Сейчас приятно слышать, что с изнаночной стороной характера Маргариты Львовны встретилась не только я, но и мужу кое-что досталось.

— Не отвлекайся, Ромка. То, что происходило за закрытыми дверями в нашей спальне сегодня ночью никак не связано с тем, что ты грубишь и делаешь это в приказном тоне. Кстати, если не станешь мягче и добрее, то я запросто пожалуюсь твоим родителям. Сформулирую жалобу в таком контексте: «Хрупкая жена страдает от превышения силы, а младшему Юрьеву до этого дела нет. Спешно примите меры».

— Отец тебе не поверит.

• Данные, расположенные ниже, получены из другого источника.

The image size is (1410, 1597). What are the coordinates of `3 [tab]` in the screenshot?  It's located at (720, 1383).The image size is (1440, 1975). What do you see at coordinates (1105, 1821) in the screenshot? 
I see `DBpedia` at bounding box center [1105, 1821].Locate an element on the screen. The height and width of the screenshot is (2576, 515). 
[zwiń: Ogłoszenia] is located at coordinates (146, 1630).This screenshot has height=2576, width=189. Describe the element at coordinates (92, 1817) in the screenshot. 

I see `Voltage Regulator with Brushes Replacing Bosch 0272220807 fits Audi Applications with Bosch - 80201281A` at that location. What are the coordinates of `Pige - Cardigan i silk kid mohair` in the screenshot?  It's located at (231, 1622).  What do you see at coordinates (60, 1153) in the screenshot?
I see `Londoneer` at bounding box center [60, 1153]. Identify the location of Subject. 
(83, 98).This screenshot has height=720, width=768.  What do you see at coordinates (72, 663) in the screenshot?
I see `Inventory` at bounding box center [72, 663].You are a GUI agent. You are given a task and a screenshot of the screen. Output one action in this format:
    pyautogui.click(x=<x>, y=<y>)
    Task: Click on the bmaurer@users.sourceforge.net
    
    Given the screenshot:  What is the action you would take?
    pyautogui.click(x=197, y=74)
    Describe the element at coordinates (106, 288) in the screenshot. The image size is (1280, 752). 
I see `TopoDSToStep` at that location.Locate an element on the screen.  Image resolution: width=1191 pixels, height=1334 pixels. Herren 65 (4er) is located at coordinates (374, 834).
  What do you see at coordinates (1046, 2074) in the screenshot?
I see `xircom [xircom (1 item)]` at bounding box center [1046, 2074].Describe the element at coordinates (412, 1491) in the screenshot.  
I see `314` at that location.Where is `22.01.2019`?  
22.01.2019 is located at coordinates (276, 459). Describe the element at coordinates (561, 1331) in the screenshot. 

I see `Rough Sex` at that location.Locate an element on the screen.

Скажет, что ты, Лёлик, путаешь, возможно, преувеличиваешь и не даешь Ромке шанс. Парень может раскрыться и продемонстрировать не только власть, но и…

— Ха! Скорее, наоборот, — мгновенно отрезаю. — Ничего не придумываю и шанс делегирую регулярно. А Ваш сынок, папа, наслаждается, когда, пережав тонкую сонную артерию, кончает внутрь, не заботясь, между прочим, об интимной безопасности слабой в этот момент не только физически, но и эмоционально, женщины. Я ведь могу забеременеть, Юрьев. Что тогда?

— И? До конца сформулируй, будь добра.

— Мне двадцать три.

— Видимо, я тупой, кроме того, что злой, несдержанный и временами глупый. Я помню про твой возраст.

— Рано, — тяжело вздыхаю, объясняя.

— Мы предохраняемся, солнышко.

— Бывают осечки. Сколько раз мы теряли презерватив на старте? А когда ты ложишься рядом, я уже чувствую себя беременной, ещё по-настоящему не залетев. Ты водичку в кровати пьёшь, причмокиваешь и облизываешь губы, а я при этом испытываю виртуальный токсикоз и головокружение. Разве можно быть таким сексуально активным, Рома?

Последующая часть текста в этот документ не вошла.